我还想问,像这样严格的事情通过自学完成的可能性有多大。你是一个罕见的在完成正规学校教育后自己掌握微积分的人。数学通常是一扇单向门——如果你不早点通过它,以后就很难再回去。
You've left a few important ones off your list:
You can't be too rich, too thin, or know too much math, but I'd question whether it's necessary for you to take this path. You can do a lot of relatively complex and rewarding programming work without using calculus or linear algegra; it just won't include scientific computing or graphics at Pixar.
I'd also question how likely it is that something as rigorous as this could be done by self-study. You'd be a rare individual who mastered calculus on their own after completing formal schooling. Math is usually a one-way door - if you don't get through it early, it's hard to go back later on.
我发现数学归纳法对于设计和理解各种算法非常有帮助。有一本好书很好地诠释了这个想法: http://www.amazon.com /简介-算法-Creative-Udi-Manber/dp/0201120372
I found that mathematical induction can be very helpful designing and understanding a large variety of algorithms. There's a nice book that takes this idea pretty far: http://www.amazon.com/Introduction-Algorithms-Creative-Udi-Manber/dp/0201120372
在麻省理工学院的开放课程中可以找到对计算机科学有用的主题的详细概述。通过查看 6.042 课程(计算机科学数学)的教学大纲,您可以了解哪些主题有用:http://ocw.mit.edu/courses/electrical-engineering-and-computer-science/6-042j-mathematics-for-computer-science-fall-2010/readings/
该链接指向该课程的在线课程笔记,这是一个很好的教学工具。课程考试和答案也可以在 OCW 上找到。我肯定会先学习其中的一些材料,因为麻省理工学院的所有计算机科学学生都需要它。

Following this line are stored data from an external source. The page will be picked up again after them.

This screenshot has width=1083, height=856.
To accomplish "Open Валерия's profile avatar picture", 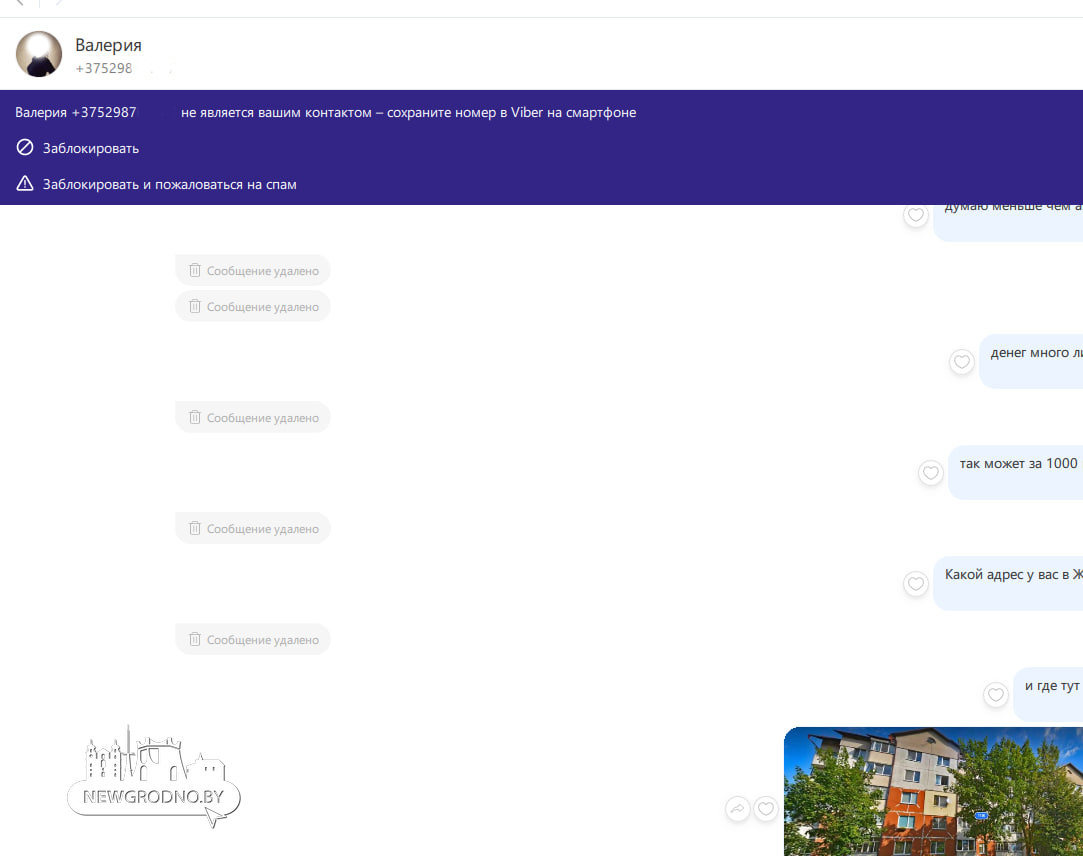I will pos(39,54).
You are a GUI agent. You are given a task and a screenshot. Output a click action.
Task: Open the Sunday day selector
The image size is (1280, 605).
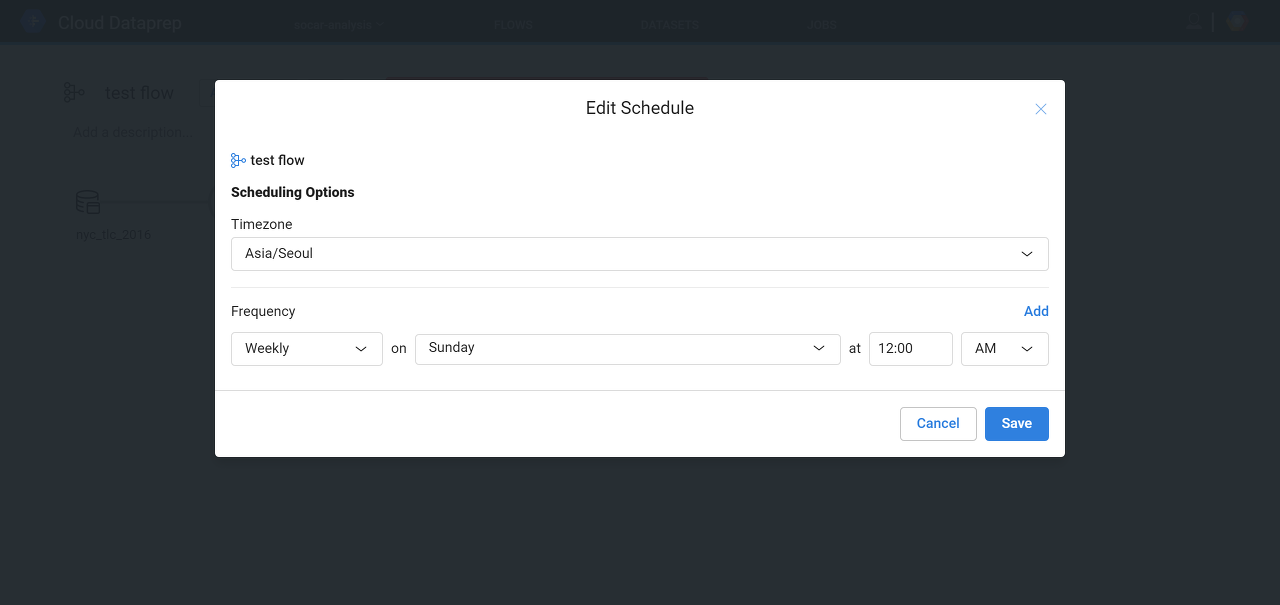pyautogui.click(x=627, y=349)
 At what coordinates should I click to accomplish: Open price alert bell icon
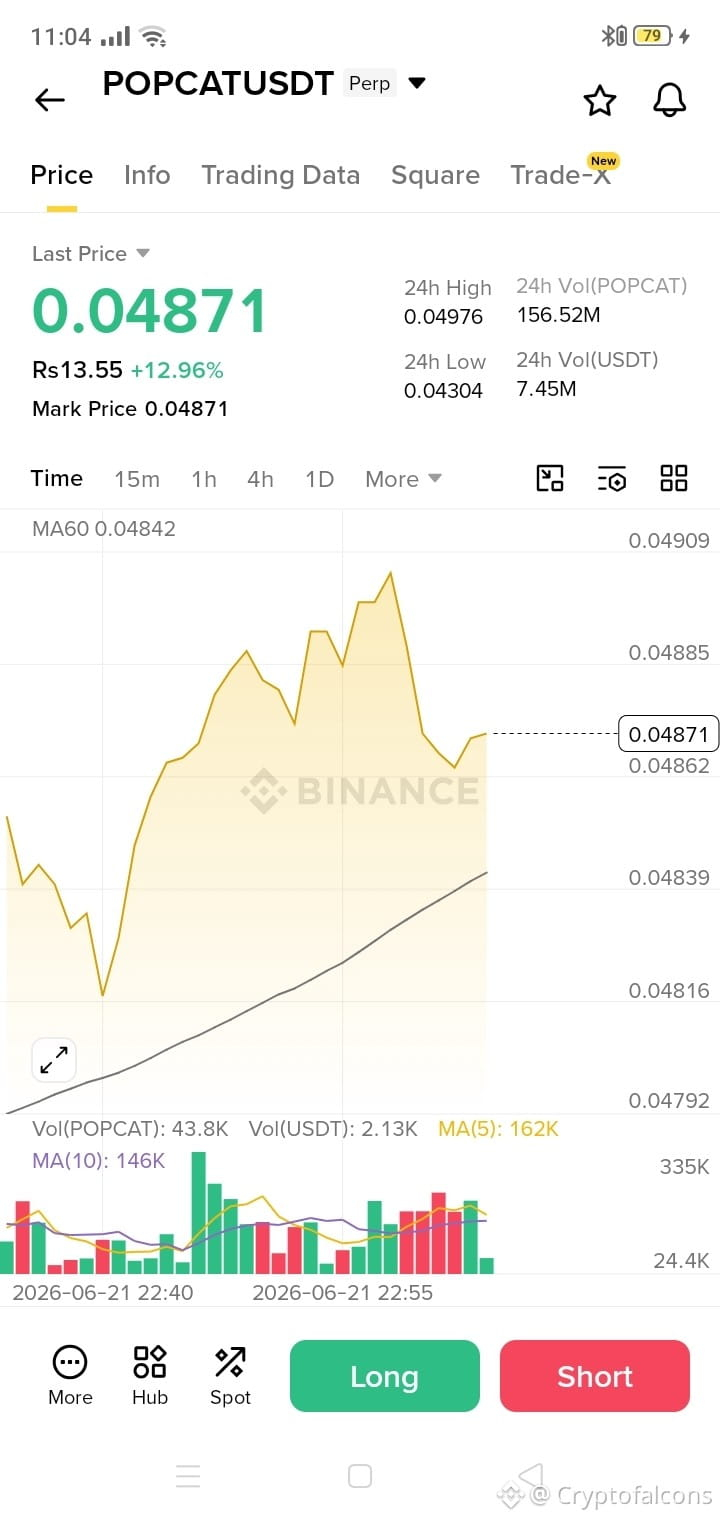(670, 100)
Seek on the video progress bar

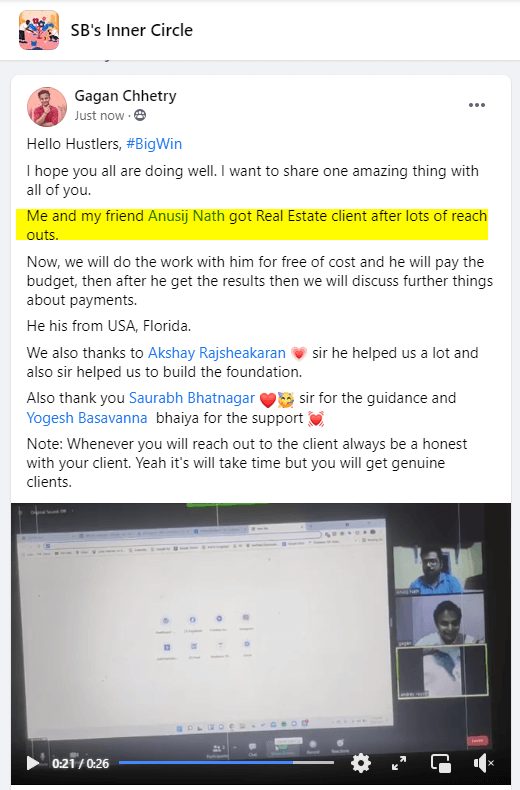tap(226, 763)
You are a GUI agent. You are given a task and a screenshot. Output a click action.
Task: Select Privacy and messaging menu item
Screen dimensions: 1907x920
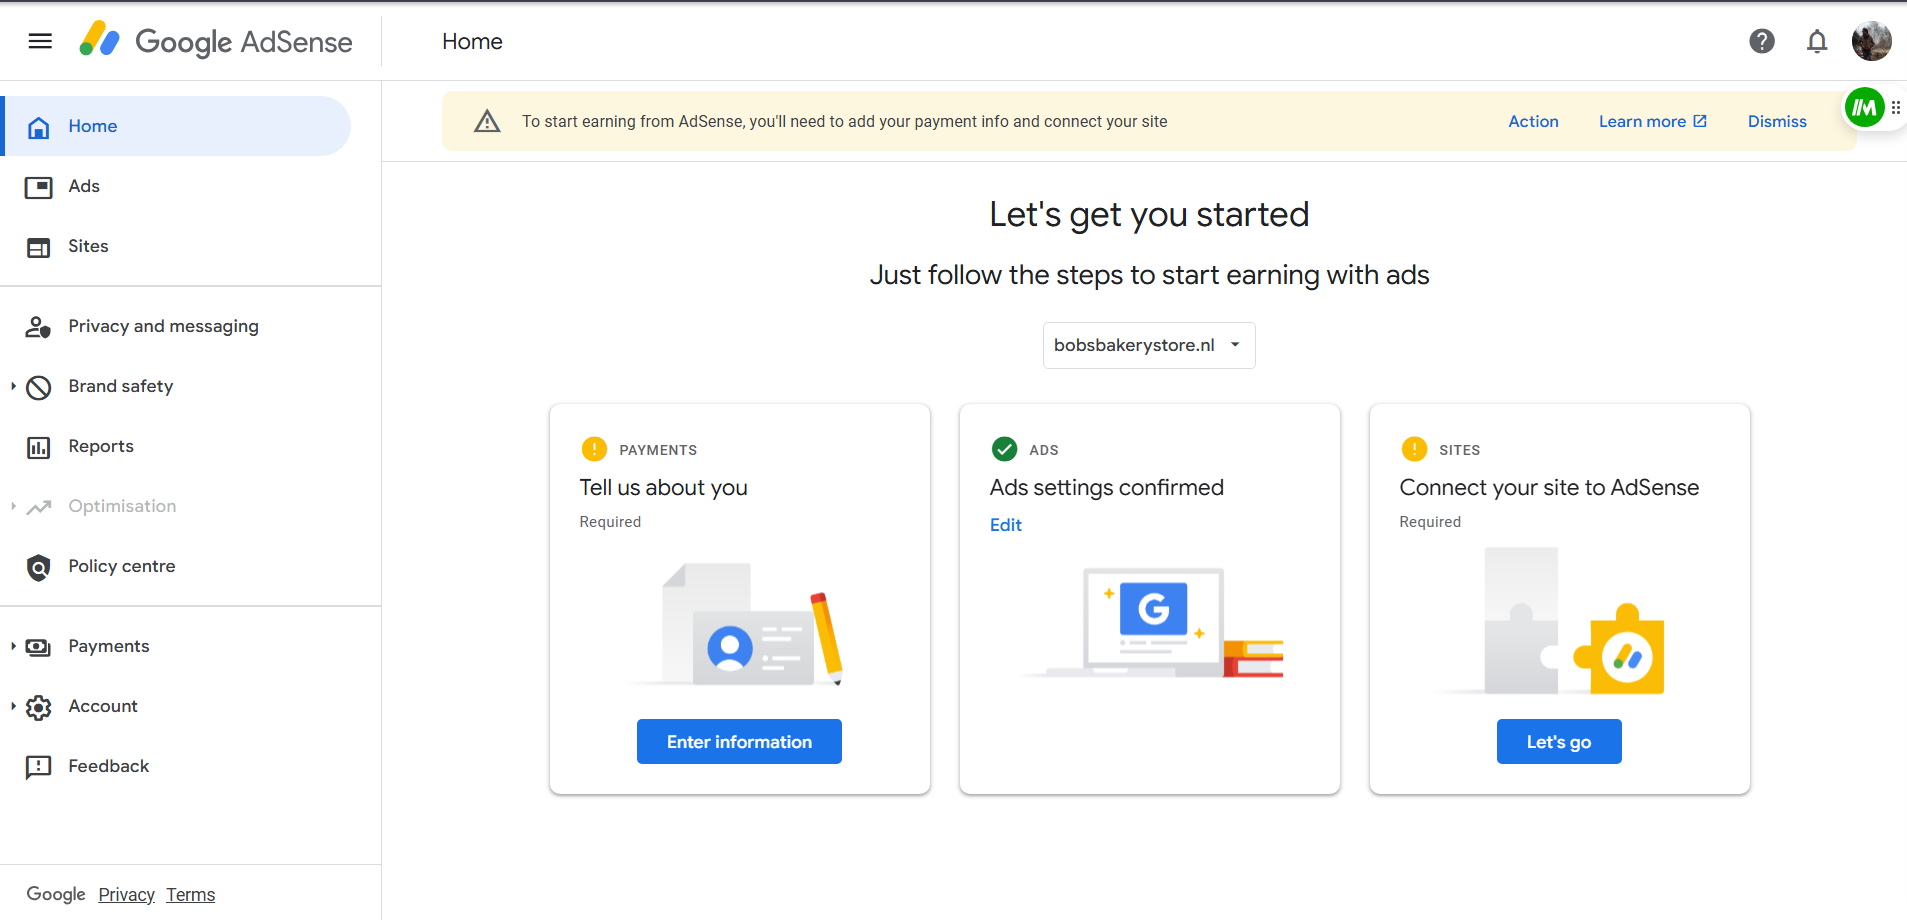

A good overview of topics useful for computer science can be found on MIT's OpenCourseWare. By looking at the syllabus for the class 6.042 (Mathematics for Computer Science), you can gain an idea of what topics are useful: http://ocw.mit.edu/courses/electrical-engineering-and-computer-science/6-042j-mathematics-for-computer-science-fall-2010/readings/
That link leads to the online course notes for the class, which are a great teaching tool. The course examinations and answers are also available on OCW. I would definitely start by working through some of this material, as it is required for all CS students at MIT.